🤖 AI Summary
This study investigates the multilingual text-to-speech (TTS) capability of the English F5-TTS model on 11 low-resource Indian languages. Addressing challenges in multilingual fluency, cross-lingual voice/style cloning, and code-mixed speech synthesis, we propose a monolingual Indian-language supervised fine-tuning paradigm—demonstrating for the first time its empirical superiority over multilingual joint fine-tuning. Our method integrates speech style transfer, human-in-the-loop synthetic data construction, and code-mixed linguistic modeling, coupled with a computationally efficient, data-constrained training strategy. The resulting IN-F5 model achieves human-level performance across multiple objective and subjective metrics, enabling zero-shot language synthesis (e.g., Bhojpuri) and cross-lingual voice conversion (e.g., Odia speaker uttering Hindi). We open-source a comprehensive evaluation benchmark, establishing a reproducible, high-fidelity, and lightweight adaptation framework for low-resource multilingual TTS.
📝 Abstract
What happens when an English Fairytaler is fine-tuned on Indian languages? We evaluate how the English F5-TTS model adapts to 11 Indian languages, measuring polyglot fluency, voice-cloning, style-cloning, and code-mixing.
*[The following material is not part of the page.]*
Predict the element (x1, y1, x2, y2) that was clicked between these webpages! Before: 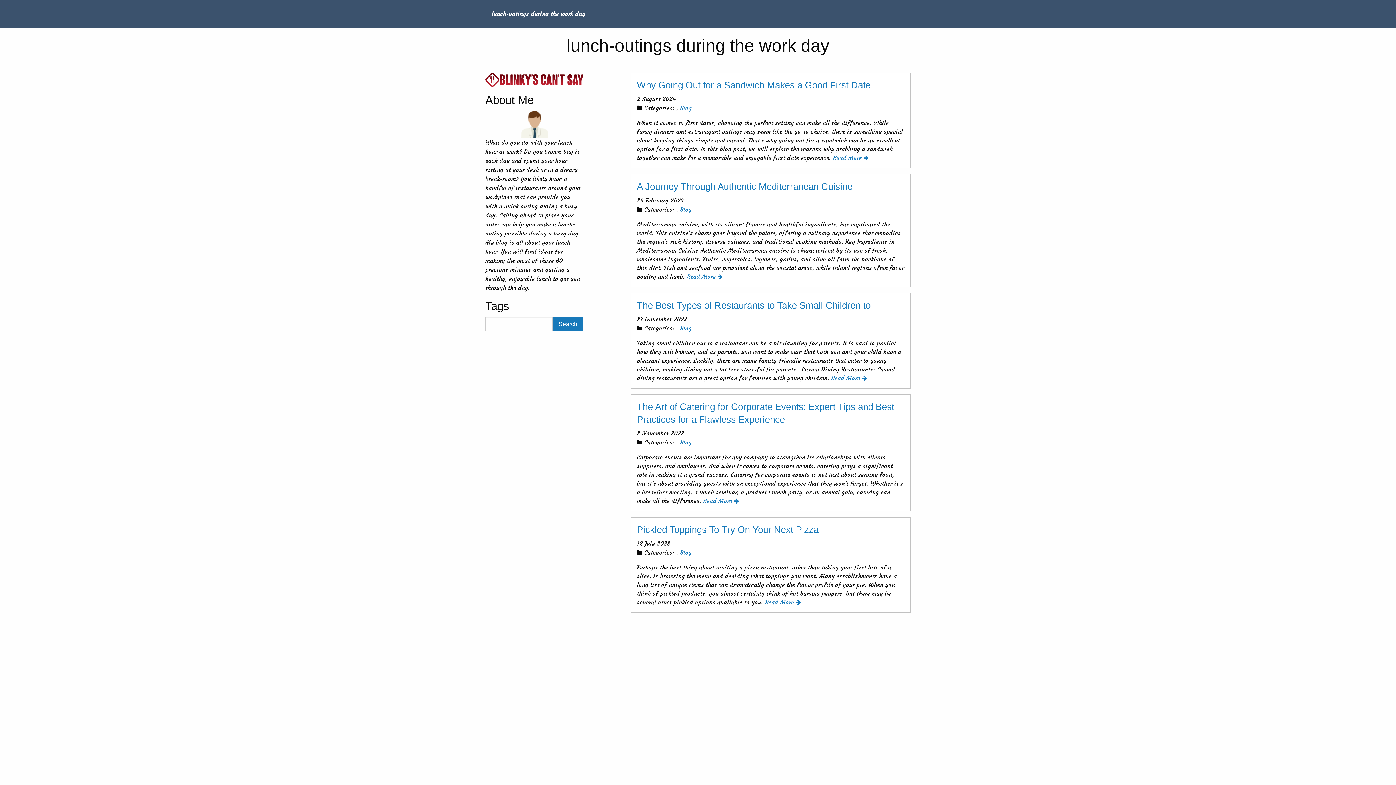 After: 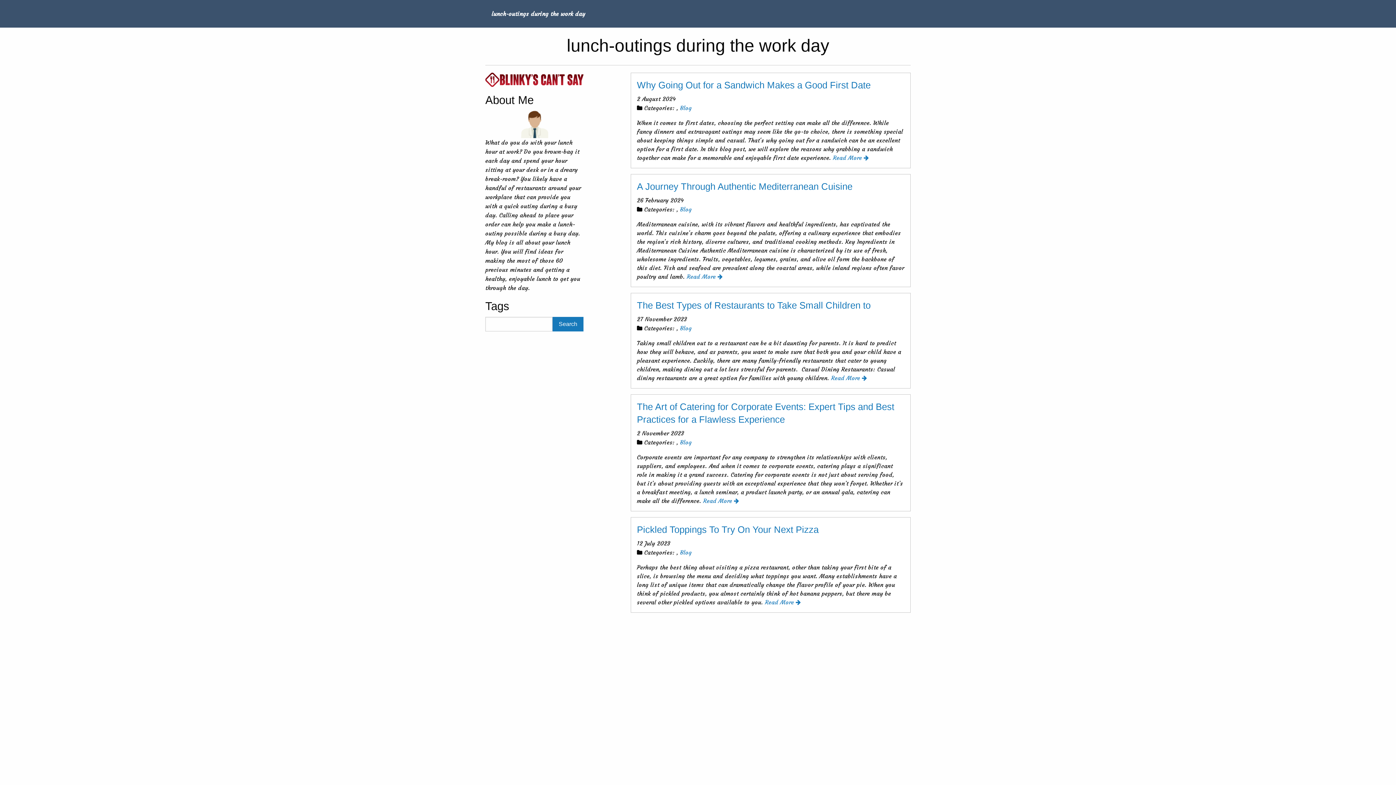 Action: bbox: (680, 438, 692, 446) label: Blog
We compare: (i) training from scratch, (ii) fine-tuning English F5 on Indian data, and (iii) fine-tuning on both Indian and English data to prevent forgetting. Fine-tuning with only Indian data proves most effective and the resultant IN-F5 is a near-human polyglot; that enables speakers of one language (e.g., Odia) to fluently speak in another (e.g., Hindi). Our results show English pretraining aids low-resource TTS in reaching human parity. To aid progress in other low-resource languages, we study data-constrained setups and arrive at a compute optimal strategy. Finally, we show IN-F5 can synthesize unseen languages like Bhojpuri and Tulu using a human-in-the-loop approach for zero-resource TTS via synthetic data generation.